A study of singlet fission-halide perovskite interfaces
Alan R. Bowman, Samuel D. Stranks, Bartomeu Monserrat

TL;DR
This study investigates the interface between singlet fission molecules and halide perovskites, revealing weak interactions and challenges in triplet transfer, with insights from first-principles calculations and modeling of electronic states.
Contribution
It provides the first detailed analysis of tetracene-halide perovskite interfaces, highlighting weak interactions and the localization of triplet states, and discusses the difficulties in triplet transfer.
Findings
Triplet transfer was not observed experimentally.
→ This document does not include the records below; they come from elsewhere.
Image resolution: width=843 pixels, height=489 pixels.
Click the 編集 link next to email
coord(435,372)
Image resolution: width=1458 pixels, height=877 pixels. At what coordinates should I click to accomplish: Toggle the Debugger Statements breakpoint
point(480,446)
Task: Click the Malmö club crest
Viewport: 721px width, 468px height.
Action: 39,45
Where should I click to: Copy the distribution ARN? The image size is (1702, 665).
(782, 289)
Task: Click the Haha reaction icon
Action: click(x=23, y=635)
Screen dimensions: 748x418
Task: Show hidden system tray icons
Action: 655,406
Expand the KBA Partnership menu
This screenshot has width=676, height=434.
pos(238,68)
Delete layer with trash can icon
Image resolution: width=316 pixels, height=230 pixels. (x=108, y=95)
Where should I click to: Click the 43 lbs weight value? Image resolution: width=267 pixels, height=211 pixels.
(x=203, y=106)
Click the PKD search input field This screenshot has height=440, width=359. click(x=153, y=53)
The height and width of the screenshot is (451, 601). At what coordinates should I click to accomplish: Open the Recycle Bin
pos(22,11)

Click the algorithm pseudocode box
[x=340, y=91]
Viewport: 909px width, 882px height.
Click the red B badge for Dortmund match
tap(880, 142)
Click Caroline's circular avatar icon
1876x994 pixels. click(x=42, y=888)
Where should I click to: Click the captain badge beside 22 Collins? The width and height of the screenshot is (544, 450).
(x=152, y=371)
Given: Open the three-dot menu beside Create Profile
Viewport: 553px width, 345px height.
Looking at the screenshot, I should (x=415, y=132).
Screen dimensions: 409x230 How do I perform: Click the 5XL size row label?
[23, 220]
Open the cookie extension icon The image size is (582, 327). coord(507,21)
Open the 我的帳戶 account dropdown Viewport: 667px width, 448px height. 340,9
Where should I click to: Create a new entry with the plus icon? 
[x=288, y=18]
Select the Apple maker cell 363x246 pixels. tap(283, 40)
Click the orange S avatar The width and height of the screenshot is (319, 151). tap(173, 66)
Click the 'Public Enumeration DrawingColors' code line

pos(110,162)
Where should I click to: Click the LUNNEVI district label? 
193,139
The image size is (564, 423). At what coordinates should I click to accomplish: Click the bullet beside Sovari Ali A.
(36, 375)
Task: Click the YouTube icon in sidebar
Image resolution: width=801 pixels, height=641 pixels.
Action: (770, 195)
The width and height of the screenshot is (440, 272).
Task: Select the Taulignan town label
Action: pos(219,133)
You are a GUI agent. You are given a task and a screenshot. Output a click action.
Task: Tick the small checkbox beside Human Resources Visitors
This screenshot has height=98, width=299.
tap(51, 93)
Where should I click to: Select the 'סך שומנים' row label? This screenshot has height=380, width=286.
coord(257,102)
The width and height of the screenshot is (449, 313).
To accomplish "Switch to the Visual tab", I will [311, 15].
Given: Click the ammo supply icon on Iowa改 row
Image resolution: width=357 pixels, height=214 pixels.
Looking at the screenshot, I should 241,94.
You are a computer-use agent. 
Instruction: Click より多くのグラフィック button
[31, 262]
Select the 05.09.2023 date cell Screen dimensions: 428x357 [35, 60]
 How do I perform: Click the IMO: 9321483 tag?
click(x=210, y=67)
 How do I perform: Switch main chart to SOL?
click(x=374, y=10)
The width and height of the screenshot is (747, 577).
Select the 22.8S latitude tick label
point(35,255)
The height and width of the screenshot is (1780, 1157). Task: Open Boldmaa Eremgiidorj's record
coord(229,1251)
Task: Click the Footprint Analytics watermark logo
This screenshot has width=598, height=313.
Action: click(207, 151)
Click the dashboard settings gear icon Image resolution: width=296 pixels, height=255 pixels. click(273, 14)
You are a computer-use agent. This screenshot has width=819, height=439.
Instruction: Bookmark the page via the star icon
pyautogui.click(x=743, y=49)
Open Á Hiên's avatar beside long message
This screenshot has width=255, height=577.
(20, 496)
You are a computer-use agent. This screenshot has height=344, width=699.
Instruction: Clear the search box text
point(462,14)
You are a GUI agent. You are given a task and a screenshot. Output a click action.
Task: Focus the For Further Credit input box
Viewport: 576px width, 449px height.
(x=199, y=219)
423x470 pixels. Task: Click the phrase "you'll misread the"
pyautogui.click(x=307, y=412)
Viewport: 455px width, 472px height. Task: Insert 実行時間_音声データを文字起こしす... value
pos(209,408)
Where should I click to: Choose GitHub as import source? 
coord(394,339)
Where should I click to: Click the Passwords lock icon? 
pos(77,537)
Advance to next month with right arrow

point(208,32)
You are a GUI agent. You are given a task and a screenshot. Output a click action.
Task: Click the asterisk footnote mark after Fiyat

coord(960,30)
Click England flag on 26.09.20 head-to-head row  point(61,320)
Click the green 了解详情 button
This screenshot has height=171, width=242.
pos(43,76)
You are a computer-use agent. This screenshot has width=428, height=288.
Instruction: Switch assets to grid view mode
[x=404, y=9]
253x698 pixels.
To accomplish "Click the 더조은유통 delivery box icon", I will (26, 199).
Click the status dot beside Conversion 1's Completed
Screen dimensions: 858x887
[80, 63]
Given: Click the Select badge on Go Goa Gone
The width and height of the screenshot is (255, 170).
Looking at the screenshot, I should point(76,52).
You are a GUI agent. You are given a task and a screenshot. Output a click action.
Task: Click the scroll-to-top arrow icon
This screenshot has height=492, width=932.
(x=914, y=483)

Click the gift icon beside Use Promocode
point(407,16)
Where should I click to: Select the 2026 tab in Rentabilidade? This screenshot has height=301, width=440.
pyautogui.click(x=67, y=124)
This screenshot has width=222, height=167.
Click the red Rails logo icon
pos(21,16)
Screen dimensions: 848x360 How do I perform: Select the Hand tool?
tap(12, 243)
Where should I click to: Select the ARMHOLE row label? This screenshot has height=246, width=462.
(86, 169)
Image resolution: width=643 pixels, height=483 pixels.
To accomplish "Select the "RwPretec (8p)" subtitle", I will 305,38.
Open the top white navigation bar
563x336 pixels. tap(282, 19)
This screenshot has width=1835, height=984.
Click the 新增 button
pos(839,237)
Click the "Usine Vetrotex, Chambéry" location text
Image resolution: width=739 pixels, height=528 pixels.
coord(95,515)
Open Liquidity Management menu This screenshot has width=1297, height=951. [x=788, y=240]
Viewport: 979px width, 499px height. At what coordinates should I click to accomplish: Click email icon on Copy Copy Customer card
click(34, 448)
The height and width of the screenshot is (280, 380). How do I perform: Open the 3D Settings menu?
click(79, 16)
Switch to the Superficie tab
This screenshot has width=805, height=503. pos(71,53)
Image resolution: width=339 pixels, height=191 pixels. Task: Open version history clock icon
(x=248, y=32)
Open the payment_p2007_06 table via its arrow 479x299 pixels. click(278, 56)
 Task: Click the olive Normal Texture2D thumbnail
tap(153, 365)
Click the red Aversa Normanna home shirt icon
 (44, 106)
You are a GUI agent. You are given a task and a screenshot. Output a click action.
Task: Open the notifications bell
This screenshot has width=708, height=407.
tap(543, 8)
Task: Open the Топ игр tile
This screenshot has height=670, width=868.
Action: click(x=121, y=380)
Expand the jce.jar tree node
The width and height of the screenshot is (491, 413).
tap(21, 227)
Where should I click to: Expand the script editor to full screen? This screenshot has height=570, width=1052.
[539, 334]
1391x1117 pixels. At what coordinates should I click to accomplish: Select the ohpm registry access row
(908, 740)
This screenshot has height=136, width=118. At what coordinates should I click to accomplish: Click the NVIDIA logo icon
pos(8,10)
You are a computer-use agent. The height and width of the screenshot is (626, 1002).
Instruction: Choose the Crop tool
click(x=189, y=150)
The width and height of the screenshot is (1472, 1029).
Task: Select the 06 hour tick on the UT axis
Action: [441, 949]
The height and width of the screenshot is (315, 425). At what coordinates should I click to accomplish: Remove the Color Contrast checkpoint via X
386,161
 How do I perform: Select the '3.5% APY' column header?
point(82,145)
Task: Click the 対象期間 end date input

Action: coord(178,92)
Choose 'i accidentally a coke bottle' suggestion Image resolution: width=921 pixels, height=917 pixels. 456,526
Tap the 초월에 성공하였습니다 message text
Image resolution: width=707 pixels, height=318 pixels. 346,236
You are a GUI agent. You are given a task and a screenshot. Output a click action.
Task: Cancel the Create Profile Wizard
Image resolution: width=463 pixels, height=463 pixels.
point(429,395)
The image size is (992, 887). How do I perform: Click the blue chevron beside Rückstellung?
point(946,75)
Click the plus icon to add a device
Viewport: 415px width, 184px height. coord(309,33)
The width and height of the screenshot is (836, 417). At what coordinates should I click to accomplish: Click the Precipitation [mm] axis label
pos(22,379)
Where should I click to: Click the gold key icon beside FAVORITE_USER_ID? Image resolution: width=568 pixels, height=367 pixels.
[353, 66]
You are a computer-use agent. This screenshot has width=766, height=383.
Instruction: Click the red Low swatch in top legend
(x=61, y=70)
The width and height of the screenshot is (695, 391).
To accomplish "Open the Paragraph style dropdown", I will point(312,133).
Interfaces show weak interaction energies.
Triplet states remain localized on tetracene molecules.
Abstract
A method for improving the efficiency of solar cells is combining a low-bandgap semiconductor with a singlet fission material (which converts one high energy singlet into two low energy triplets following photoexcitation). Here we present a study of the interface between singlet fission molecules and low-bandgap halide pervoskites. We briefly show a range of experiments screening for triplet transfer into a halide perovskite. However, in all cases triplet transfer was not observed. This motivated us to understand the halide perovskite/singlet fission interface better by carrying out first-principles calculations using tetracene and cesium lead iodide. We found that tetracene molecules/thin films preferentially orient themselves parallel to/perpendicular to the halide perovskite's surface, in a similar way to on other inorganic semiconductors. We present formation energies of all…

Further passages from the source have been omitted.